1 Million Tomorrows, Pan, Paperback, ISBN 0-330-235273

A bit short on posts here this month. One Million Tomorrows is one of Shaw’s earlier novels, from the early seventies.

At present I’ve only go a tatty old Pan paperback of this novel, bought second hand years ago. The hardback edition is quite rare. Copies are available online but the prices aren’t tempting enough for me to purchase at this time.

Even on the first page Shaw delivers plenty of images to tell the reader they are in a very different world: pills to stop hangovers, weather control teams, compcards and a telepres that project images.

The world is full of funkies and cools: functional humans who can have sex and procreate and cools who have ‘tied off’ by using an immortality drug, the consequences of which is that men are no longer able to have sex or children. I wonder if the writer of Highlander read this novel? The immortals there couldn’t have children either.

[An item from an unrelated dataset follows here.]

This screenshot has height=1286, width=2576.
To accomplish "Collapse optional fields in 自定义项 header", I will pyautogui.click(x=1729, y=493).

Right in the very first chapter the man character, Willy Carewe, is given what he considers to be an impossible offer; to become immortal and still have children. Unfortunately his wife doesn’t take kindly to the offer, thinking it a ploy of his.

One of the consequences of possibly thousands of years of life Shaw speculates is the emergence of the ‘bitch society’. Shaw suggests that the more macho elements of man’s behaviour would dissipate or be forced from society due to what could be lost to each individual. Wars and aggressive behaviour have mostly faded as mankind and men take the security of thousands of years of life over violence.

His marriage broken Carewe volunteers for work in Africa. There he finds that society is forcing immortality on people. His regret at his actions in helping to make people immortal against their will gets him a knife in the lung from a native as reward. The description of this murder attempt in the hospital I found very vivid and how the account Shaw gives of the collapsed lung of the protagonist and how it sounded during the fight was very real and even a little unsettling.

While he is in hospital there is an overt attempt on his life, to go with the covert ones he suspected. Further attempts on his life and the disappearance of his wife lead Carewe to the guilty parties.

There are plenty of good ideas in this novel but the story line isn’t one of Shaw’s strongest. The main character isn’t the strongest or most memorable of Shaw’s protagonists and I didn’t really warm to him on the first reading all those years ago. I skipped through the book to refresh my memory and my opinion didn’t change.

It’s a fairly good novel, very readable, a reasonable thriller with a few twists and turns – although they appear later in the book rather than being spread throughout it – and is written in Shaw’s easy going and vibrant style.

It’s Shaw’s third or fourth novel, and I guess he was still finding his literary and stylistic feet: at that time he would also have been more comfortable with the short story than the novel. It isn’t one of his best works, the maturity of his later novels allowed him to fill out the books with more interesting incidents which advanced the plot and built on the characters and here, in 1 Million Tomorrows, he is still learning that craft or isn’t fully utilising it.